I will follow #SinLugar. If you are working on anything that requires help, let me know. I like the direction of your project.

Ernesto Priego

Hola Dorothy!

Thank you so much for your comment. I agree with what you say re: a "cultura del silencio"; not only in Latinoamérica itself but amongst the diaspora too. The tensions between a wish to integrate into a social tissue that often is suspicious of/prejudiced against immigrants or those who look different and the need to honour your traditions and previous-current social ties is a complicated one.

What you say is key: often it is taken for granted that no one cares to listen. Now, there's also many individuals and organisations breaking that culture of silence, but the question is, again, who's listening. The question of language is not unimportant: often the lack of available translation and distribution (or, in the online world, of sustainable platforms and reliable/effective metadata) does not help those efforts to be known by larger audiences.

Regarding 'the talking cure', I often worry that tweeting is a form of acting-out, defined by a compulsion to repeatedly vent, complain, rant. Blogging, though, allows for the construction of more complex arguments; requires more time and concentration (and often skills) to be done. I believe blogging, as an often self-reflexive practice, can effectively become a form of working-through. But in blogging (as in tweeting) knowing that you are being heard is essential.

Those who are 100% positive "they exist" (i.e., those who already enjoy privileged material conditions of existence) might be happier with just broadcasting themselves to the world, replying or getting replies from strangers is not a priority. But cultures that have been wounded by discrimination, inequality and a general lack of self-entitlement might require more feedback. So in my view in order for blogging and microblogging to have any hope to be part of a 'talking cure' being heard is fundamental.

Thanks again for your comment once again. I'll be following your work too. You gotta love HASTAC! Cheers. 

Urban Exile

Our Language

Glad to be HASTAC friends with you!

BTW, just commented on a blog post of the fabulous Historiann in which she writes about the drastic pruning back of language courses in the university and she calls for second language to be a PhD requirement.
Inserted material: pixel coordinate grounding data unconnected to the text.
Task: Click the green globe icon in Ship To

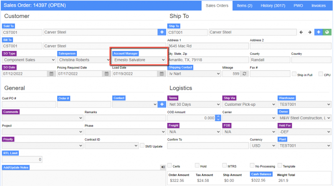Action: [327, 32]
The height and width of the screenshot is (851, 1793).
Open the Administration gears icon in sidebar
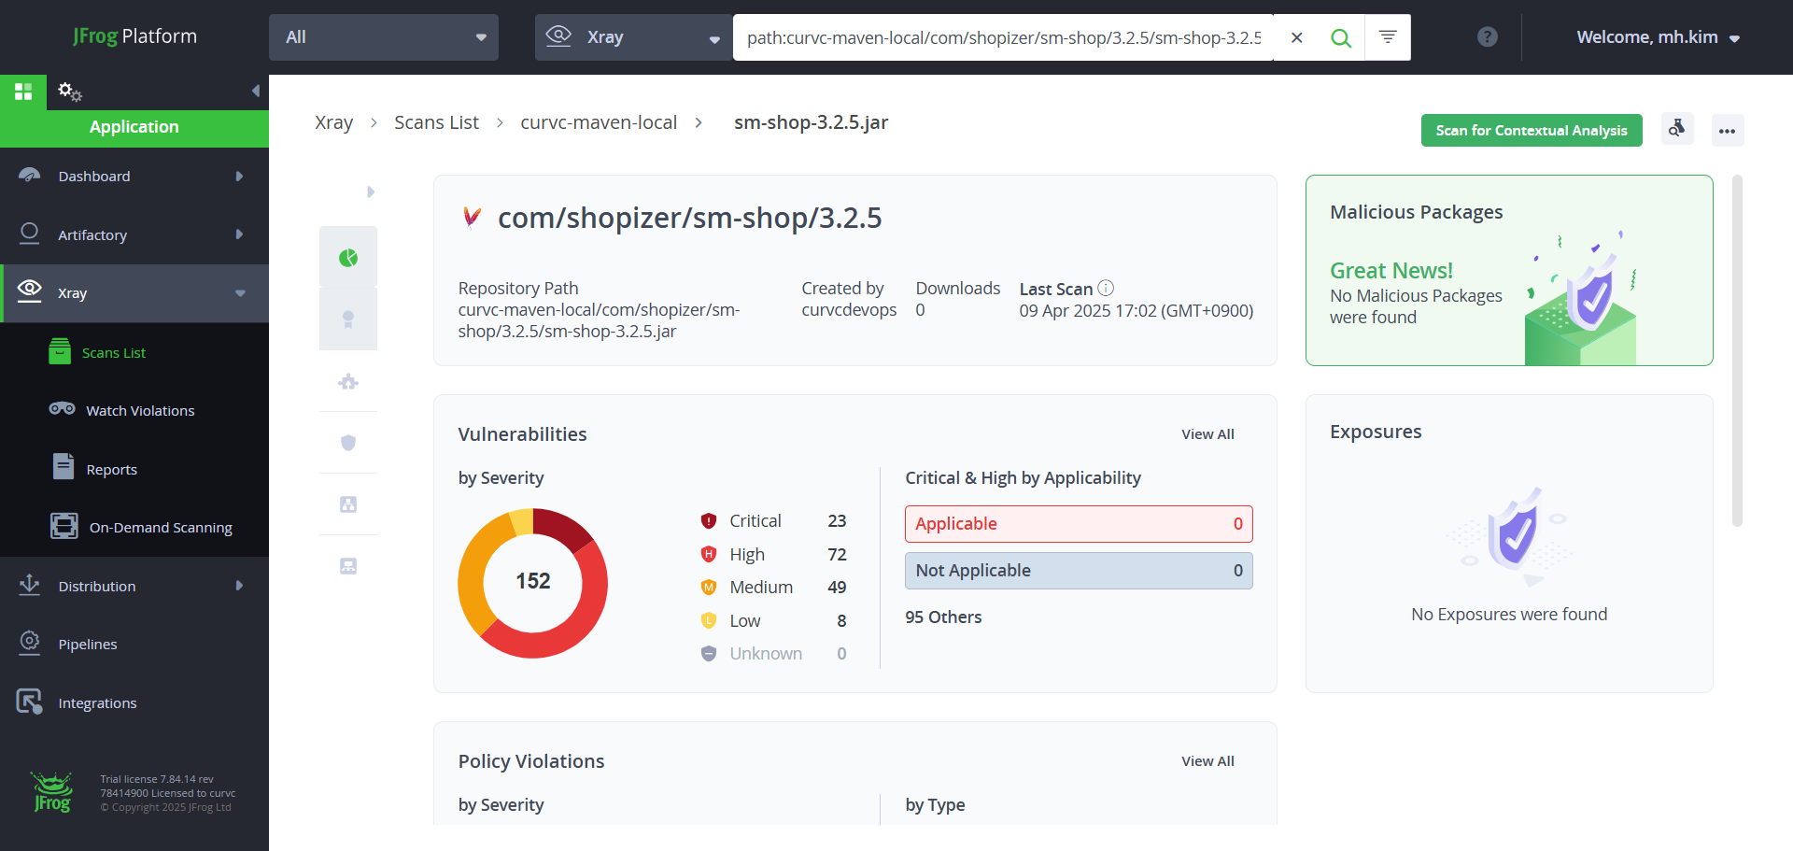pos(70,92)
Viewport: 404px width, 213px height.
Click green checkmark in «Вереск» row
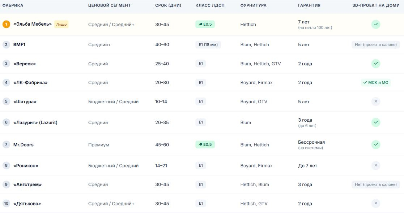tap(376, 64)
Here in America there is actually a backward movement in second language acquisition, as if that were possible considering the horrific state of language education in this country of mine.

So what do we see happening? As people who hail from  economic / power underclasseses come to America speaking their own language and looking for work, freedom and etc., may be they begin to start to reach out the fragile tendrils of communication to like minded people (not just like-languaged people) through the Net or other means. But what they encounter here is a generalized shrinking back, not only from themselves as people but FROM THEIR ENTIRE CULTURE AND LANGUAGE. This shrinking back is occuring not only politically (examine the racist anti-colored people roots of the Tea Party movement (see  Chauncey DeVega at We Are Respectable Negroes) but also academically and linguistically. 

So in regard to the Who's Listening conversation, there is valid and clear reason for immigrant other-language people in this country to get the general impression that the answer from the white, male, English-speaking power elite is Not Us, Buddy.

That's why The Net can be such a crazy great tool for social change, if only we can find ways to create fully inclusive media that punch holes in the barriers erected by Indifference and Language/Culture Ignorance so that like-spirited people can join hands and help each other to, first, understand that Somebody is Listening.